CBS reported Sunday that Livers will miss the rest of the tournament, and Michigan will miss his 13 points and six rebounds per game. Livers was also one of the nation’s 100 best 3-point shooters at 43 percent, and even on a well-rounded team, he was one of the most valuable players, with 3.5 win shares — third behind Franz Wagner’s 4.6 and Hunter Dickinson’s 3.8. In the Wolverines’ first game without Livers, they looked shaky — they trailed Ohio State by 13 with 4:19 left before closing for a 1-point loss — and they’ve had almost no time to adjust since then. But in three NCAA Tournament games, their average offensive efficiency rating is 114.9, up from 112.3 entering the tournament; their average defensive efficiency rating is 95.0, down from 96.3.

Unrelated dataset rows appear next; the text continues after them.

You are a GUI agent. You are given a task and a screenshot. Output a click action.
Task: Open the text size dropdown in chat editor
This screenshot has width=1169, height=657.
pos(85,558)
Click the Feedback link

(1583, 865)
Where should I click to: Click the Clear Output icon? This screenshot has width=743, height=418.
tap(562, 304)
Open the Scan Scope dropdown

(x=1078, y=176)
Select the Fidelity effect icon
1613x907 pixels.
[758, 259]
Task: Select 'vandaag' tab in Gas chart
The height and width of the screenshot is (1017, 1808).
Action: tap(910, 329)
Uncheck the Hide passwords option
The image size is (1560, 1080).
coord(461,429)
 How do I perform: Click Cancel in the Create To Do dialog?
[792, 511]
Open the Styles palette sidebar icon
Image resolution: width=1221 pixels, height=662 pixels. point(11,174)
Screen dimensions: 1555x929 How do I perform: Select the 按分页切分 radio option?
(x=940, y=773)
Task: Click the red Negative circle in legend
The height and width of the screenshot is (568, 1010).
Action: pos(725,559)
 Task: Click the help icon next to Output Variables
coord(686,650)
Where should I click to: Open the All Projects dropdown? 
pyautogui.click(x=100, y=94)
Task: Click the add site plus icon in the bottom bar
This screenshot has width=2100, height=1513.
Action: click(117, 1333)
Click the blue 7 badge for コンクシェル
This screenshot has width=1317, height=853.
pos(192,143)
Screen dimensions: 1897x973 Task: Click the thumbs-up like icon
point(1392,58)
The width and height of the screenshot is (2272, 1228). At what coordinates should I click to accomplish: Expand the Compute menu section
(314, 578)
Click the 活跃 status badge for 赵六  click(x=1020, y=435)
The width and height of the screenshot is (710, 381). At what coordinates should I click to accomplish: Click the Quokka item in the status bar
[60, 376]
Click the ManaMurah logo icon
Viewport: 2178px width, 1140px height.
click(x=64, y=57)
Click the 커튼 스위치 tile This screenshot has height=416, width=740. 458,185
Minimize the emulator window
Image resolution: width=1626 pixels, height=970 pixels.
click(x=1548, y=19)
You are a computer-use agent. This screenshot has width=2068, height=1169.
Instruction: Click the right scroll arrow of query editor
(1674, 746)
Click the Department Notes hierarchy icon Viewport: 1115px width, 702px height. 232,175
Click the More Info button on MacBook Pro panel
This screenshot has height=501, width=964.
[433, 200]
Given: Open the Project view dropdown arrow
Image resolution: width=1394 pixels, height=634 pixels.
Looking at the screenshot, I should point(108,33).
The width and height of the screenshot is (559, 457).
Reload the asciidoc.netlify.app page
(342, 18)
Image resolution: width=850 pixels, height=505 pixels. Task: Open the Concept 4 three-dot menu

The history of the Big Dance is littered with stories of similar teams that saw promising seasons torpedoed by ill-timed injuries. Villanova hasn’t played at the same level as Michigan this season, but the Wildcats were still 16-4 and 11-3 in the Big East when they lost point guard Collin Gillespie to a torn MCL. They lost their regular-season finale, their conference tournament opener and, after comfortable wins against Winthrop and North Texas, their Sweet 16 matchup against Baylor.

In the last NCAA Tournament, in 2019, Auburn raced past North Carolina in the Sweet 16 but lost Chuma Okeke, who finished with 5.5 win shares, to a season-ending knee injury. The Tigers managed to upset Kentucky in their next game but lost to Virginia in the Final Four. In 2018, Virginia won the ACC Tournament and earned the No. 1 overall seed, but De’Andre Hunter (3.7 win shares) had injured his wrist in the tournament final. The Cavaliers played without him in the first round against UMBC; the result was only the biggest upset in NCAA Tournament history.

In those cases, injuries struck at the worst possible times, but even when teams have more time to make adjustments, they sometimes struggle. In 2010, Purdue was 24-3 when it lost Robbie Hummel (5.5 win shares) to a torn ACL on Feb. 24. The Boilermakers lost two of their last five heading into the NCAA Tournament and fell against Duke in the Sweet 16. And in 2015, Virginia played without Justin Anderson for eight games in the last month of the regular season after starting 21-1. Anderson returned for the postseason, but his team was never the same, losing its second ACC Tournament game and its second NCAA Tournament game.

Oregon in 2017 provided perhaps the best example of a team overcoming a late-season injury to one of its best players. In the conference tournament semifinals — the same round in which Livers played only 15 minutes against Maryland — senior post player Chris Boucher, who had 3.8 win shares, tore his ACL. The Ducks went on to win that game but lost the next day in the final against Arizona. Still, they earned a No. 3 seed and made the Final Four before losing by a point to North Carolina in a national semifinal.

As for Michigan, the Wolverines have re-created Livers’s production as a team. His minutes have gone to Brandon Johns (26 per game in the NCAA Tournament, up from 10 in the regular season), who scored 14 points on Sunday. Livers was the team’s best 3-point shooter, but Brooks, who was shooting 38 percent from deep entering the tournament, went 8-for-15 in the first two games.16 And even without Livers, Michigan’s top-10 defense delivered a lights-out performance against Florida State. The Seminoles scored just 21 points in the first half, committed 14 turnovers and shot 5-for-20 from 3-point range.

After Michigan outlasted LSU in the second round, Howard said, “You can’t fill the void of Isaiah because of what he provides on the floor with his shooting, his length, his leadership, his experience.” But in their first three games, the Wolverines have done all they can do, and FiveThirtyEight’s March Madness model gives them a 62 percent chance of moving on to the Final Four. Even with a senior captain in a walking boot, Michigan inspired Florida State coach Leonard Hamilton to say, “That’s a team that really, really knows who they are.”